Former president of the Supreme Court Bar Association and constitutional expert Qazi Muhammad Anwar has said that it was high time for the apex court to admit that the death sentence awarded to the former prime minister Zulfikar Ali Bhutto was unfair and unjust.
Qazi Anwar, who was among prominent lawyers who led the campaign for the restoration of the independent judiciary, told The Express Tribune that although he was not willing to appear before the Supreme Court on behalf of President Asif Ali Zardari during the hearing of a reference to be filed by the president, he would appreciate if the court admitted its faults.

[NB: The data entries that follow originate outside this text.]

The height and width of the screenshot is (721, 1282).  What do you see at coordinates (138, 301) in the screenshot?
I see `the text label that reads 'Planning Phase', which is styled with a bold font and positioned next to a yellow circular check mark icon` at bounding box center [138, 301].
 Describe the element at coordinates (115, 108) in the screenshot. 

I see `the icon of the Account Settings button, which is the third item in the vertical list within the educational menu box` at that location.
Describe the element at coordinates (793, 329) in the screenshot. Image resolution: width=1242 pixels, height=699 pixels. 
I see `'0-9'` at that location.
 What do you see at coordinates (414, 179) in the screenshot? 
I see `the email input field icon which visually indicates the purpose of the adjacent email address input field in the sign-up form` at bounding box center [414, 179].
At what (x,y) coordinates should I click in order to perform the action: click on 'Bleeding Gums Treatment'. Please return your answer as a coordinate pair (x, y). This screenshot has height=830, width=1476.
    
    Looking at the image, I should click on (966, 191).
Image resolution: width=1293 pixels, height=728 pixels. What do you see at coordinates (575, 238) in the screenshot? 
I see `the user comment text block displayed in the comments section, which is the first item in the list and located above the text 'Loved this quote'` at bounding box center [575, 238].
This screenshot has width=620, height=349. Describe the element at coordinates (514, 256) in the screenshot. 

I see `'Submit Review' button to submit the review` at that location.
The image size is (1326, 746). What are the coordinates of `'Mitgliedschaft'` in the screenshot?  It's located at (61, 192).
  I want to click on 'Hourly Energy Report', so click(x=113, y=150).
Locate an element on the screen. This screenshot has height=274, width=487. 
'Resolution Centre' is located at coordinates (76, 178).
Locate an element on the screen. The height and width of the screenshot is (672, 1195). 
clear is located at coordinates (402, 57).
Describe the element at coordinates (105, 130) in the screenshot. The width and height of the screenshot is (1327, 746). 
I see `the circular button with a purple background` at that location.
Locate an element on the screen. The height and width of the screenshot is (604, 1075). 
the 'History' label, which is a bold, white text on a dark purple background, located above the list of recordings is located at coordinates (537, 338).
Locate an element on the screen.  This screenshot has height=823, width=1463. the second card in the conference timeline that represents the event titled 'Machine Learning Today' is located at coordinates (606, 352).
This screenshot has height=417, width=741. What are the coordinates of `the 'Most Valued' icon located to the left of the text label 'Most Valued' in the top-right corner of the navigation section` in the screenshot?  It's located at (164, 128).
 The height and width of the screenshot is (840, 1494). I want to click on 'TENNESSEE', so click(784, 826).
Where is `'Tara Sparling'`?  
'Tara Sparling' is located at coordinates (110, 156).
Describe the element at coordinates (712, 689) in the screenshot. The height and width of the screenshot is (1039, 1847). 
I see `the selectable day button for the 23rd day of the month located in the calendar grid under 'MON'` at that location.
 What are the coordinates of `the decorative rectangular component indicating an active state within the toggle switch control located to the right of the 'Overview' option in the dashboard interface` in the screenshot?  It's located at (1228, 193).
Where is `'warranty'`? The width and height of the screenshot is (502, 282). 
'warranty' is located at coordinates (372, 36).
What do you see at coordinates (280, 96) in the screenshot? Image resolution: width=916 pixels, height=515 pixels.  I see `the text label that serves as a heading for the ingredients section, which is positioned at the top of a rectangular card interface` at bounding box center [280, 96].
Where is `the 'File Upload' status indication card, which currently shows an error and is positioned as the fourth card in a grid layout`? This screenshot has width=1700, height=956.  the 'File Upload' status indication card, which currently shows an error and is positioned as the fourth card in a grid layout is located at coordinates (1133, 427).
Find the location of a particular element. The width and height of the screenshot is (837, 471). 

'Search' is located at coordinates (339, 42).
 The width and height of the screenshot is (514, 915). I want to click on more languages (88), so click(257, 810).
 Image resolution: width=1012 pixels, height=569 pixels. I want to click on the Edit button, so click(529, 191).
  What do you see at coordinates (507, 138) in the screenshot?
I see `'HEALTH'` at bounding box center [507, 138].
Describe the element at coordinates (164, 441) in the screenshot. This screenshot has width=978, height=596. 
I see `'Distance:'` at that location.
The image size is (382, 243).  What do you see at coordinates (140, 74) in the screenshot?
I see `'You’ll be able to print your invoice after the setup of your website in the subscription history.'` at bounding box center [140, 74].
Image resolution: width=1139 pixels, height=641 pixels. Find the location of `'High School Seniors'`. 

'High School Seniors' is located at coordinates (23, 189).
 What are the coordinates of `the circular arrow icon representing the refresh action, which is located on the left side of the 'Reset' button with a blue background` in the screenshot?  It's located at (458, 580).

“The Supreme Court had admitted on many occasions that it had made mistakes in the past, upholding the imposition of martial laws being one of them,” he said, adding: “The Supreme Court should also admit that the death sentence to Bhutto was partly the judiciary’s fault.”
“It was (an) ethnically loaded judgment by the then Supreme Court as four judges who rejected the appeal of Bhutto belonged to Punjab, while judges who declared him innocent were from smaller provinces,” he said.
“The apex court should keep this aspect in mind while handling the reference,” he added
Qazi did not agree with lawyers who say that Bhutto had already exercised the right to review by the Supreme Court, therefore, another review was not maintainable.
“There are precedents that the Supreme Court had allowed the right to appeal to (certain) people twice,” he said and cited the Naimatullah and Aminullah versus Government of Pakistan case as a precedent.
Ahmed Raza Kasuri, the lawyer on whose complaint Zulfikar Ali Bhutto was tried and sentenced to death, has said that the sentence will remain controversial even if the Supreme Court declared it to be against justice.
Kasuri told The Express Tribune that he would contest the reference.
“I am a party in the original case,” he said adding: “Therefore, I will appear in the Supreme Court to defend the judgment.”
He said that the reference would not be maintainable because the review petition filed by Bhutto himself had already been rejected by the then Supreme Court.
He said that the three judges who declared Bhutto to be innocent had also rejected the review.
Barrister Baacha said that the review petition was maintainable.
However, another former judge of the Supreme Court Wajihuddin, former judge of the Balochistan High Court Tariq Mehmood and MAK Dogar, are of the view that the reference was not maintainable.
Published in The Express Tribune, April 03rd, 2011.